The Whole30 program emphasizes wholesome nutrition and avoiding unhealthy foods. People who want to lose weight the healthy way should try the Whole30 diet for one month.
What is Whole30 program?
Founded by Melissa Hartwig and Dallas Hartwig, Whole30, as the term suggests is a short-term nutrition program that will help you to ignore unhealthy cravings and to restore healthy metabolism by improving your digestion and balancing your immune system.
Do you experience any or all of the following?
- Mysterious aches and pains
- Inconsistent energy levels
- Digestive issues
- Skin issues
- Seasonal allergies
You will be surprised to know that many such health issues are a result of dietary habits that people consider to be quite healthy!
Whole30 will help you to reset your metabolism and to buffer any negative effects of the food that you eat. With this diet program, you will find out how specific foods affect your long-term health.
The Whole30 diet plan will change your life for the better. Just try the whole30 diet for one month and you will see the change yourself in the way you think about food. Thousands of people have already benefited.
Now it’s your turn!
- Over 95% of those who have implemented the plan have successfully lost weight and improved their fitness.
- Unlike fad diets, Whole30 doesn’t restrict your calorie intake; instead, it resets your meal plans to make them better for your body.
- Those on the Whole30 diet have reported increased energy levels, improved athletic performance, better sleep, and improved focus.
- Thousands of participants have reported improvements in or complete cure of various lifestyle-related illnesses.
Again, Whole30 does not involve starving yourself or skipping calories to lose weight, but rather eating moderately and eliminating processed and gluten-containing foods. The basic guidelines are to take a month in which you:
- Skip the Sugar: This can include soups, condiments, and pretty much anything that is canned, dried, or frozen. Carefully read the labels before you buy anything to check for added sugar.
- Say No to Alcohol: This means alcohol in any form, including in cooking.
- Give Up Grains: This includes wheat, rye, barley, rice, corn, oats, sprouts, quinoa, and buckwheat.
- Avoid Most Legumes: This includes nearly all kinds of beans, chickpeas, lentils, and all forms of soy.
- Dump Dairy: This means eating nothing containing milk or milk products from cows, goats, or sheep, such as ice-cream, cheese, and butter (with the exception noted below).
- Add No Carrageenan, MSG, or sulfites: If any of these ingredients appear on a food label, don’t buy it.
- Say Goodbye to Baked Goods: Sorry, but this includes, bread, pancakes, sweets, treats, cookies pizzas, brownies, muffins, pizza, and chips.
- Don’t Step on Scale: The last and the most important rule is to put away the scale.

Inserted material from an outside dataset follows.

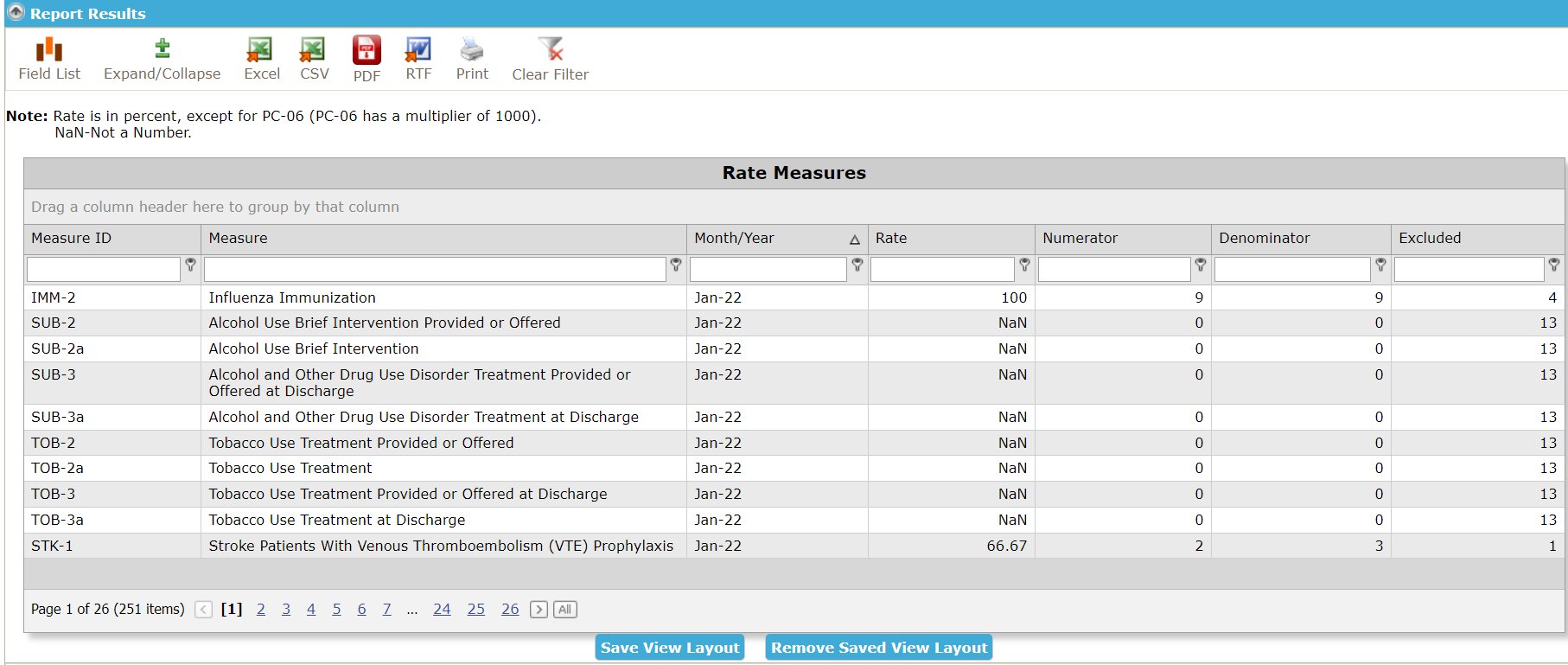
Task: Jump to page 26 of results
Action: [x=510, y=610]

During this month, you are allowed to eat other, unprocessed foods that include any of the following:
- Ghee/Clarified butter
- Certain legumes like green beans and snap peas
- Vinegar in all forms, including apple cider, white, red, balsamic, rice
- Coconut nectar
- Iodized salt
The idea is that, throughout this 30-day timeframe, you concentrate on making good food choices and abiding by the rules. This means cheats or slips or special occasions. Be honest to yourself when you try the Whole30 diet for one month.